B. The prohibition on double jeopardy bars retrial of the RCW 10.95.020 aggravating circumstances
¶ 13 Because Allen was unanimously acquitted of the RCW 10.95.020 aggravating circumstances at his first trial, we must now determine whether the constitutional prohibition on double jeopardy bars a retrial on these aggravating circumstances. Outside of the death penalty context, the double jeopardy clause applies only to offenses, not sentences. Bullington v. Missouri, 451 U.S. 430, 438, 101 S.Ct. 1852, 68 L.Ed.2d 270 (1981). Therefore, the critical question is whether the RCW 10.95.020 aggravating circumstances are “elements” of the “offense” of aggravated first degree murder in a noncapital case for double jeopardy purposes.

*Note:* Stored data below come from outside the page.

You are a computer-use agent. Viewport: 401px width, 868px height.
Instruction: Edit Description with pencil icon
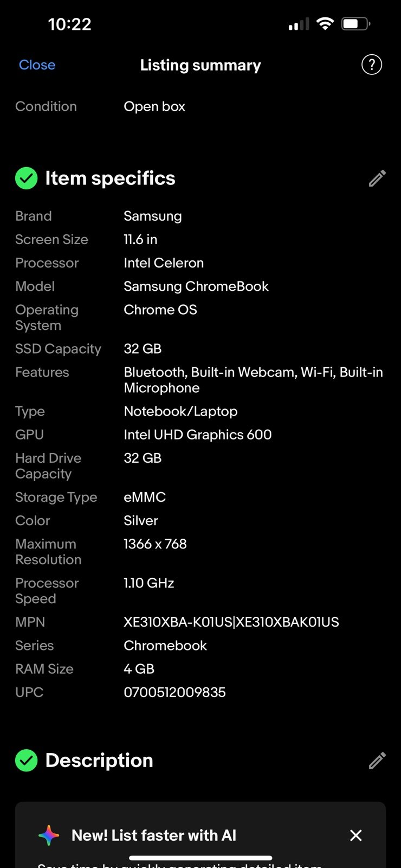[x=377, y=761]

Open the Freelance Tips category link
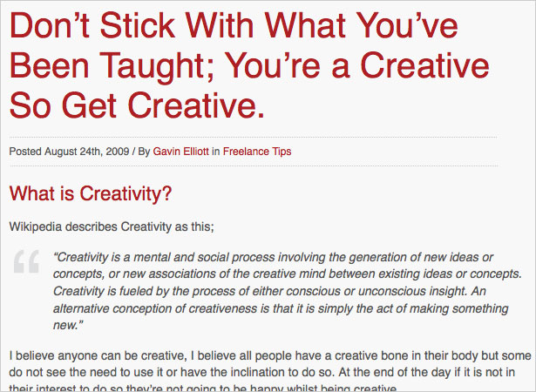click(x=257, y=152)
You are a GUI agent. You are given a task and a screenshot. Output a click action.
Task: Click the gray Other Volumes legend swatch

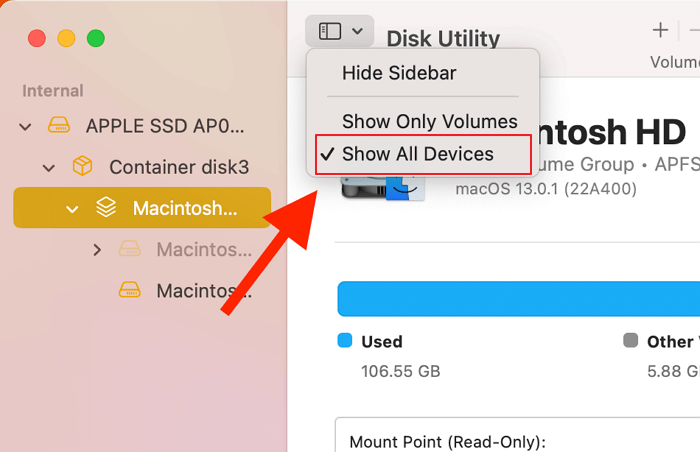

¶ 14 We have previously held that RCW 10.95.020 aggravating circumstances “are ‘aggravation of penalty’ factors which enhance the penalty for the offense, and are not elements of a crime as such.” State v. Kincaid, 103 Wash.2d 304, 307, 692 P.2d 823 (1985). As a result, we have previously stated that “double jeopardy does not apply to aggravating circumstances outside the death penalty context.” Guzman Nuñez, 174 Wash.2d at 717, 285 P.3d 21; see also State v. Kelley, 168 Wash.2d 72, 80-82, 226 P.3d 773 (2010). However, because “the legal underpinnings of our precedent have changed” so significantly, we are compelled to revisit the issue in light of subsequent decisions of the United States Supreme Court. W.G. Clark Constr. Co. v. Pac. Nw. Reg'l Council of Carpenters, 180 Wash.2d 54, 66, 322 P.3d 1207 (2014).
¶ 15 The United States Supreme Court has clarified that for Sixth Amendment purposes, “any fact that increases the mandatory minimum is an ‘element’ that must be submitted to the jury.” Alleyne v. United States, 570 U.S. 99, 103, 133 S.Ct. 2151, 186 L.Ed.2d 314 (2013) (overruling Harris v. United States, 536 U.S. 545, 122 S.Ct. 2406, 153 L.Ed.2d 524 (2002) ). A plurality of the Court has further indicated that there is “no principled reason to distinguish, in this context, between what constitutes an offense for purposes of the Sixth Amendment's jury-trial guarantee and what constitutes an ‘offence’ for purposes of the Fifth Amendment's Double Jeopardy Clause.” Sattazahn v. Pennsylvania, 537 U.S. 101, 111, 123 S.Ct. 732, 154 L.Ed.2d 588 (2003).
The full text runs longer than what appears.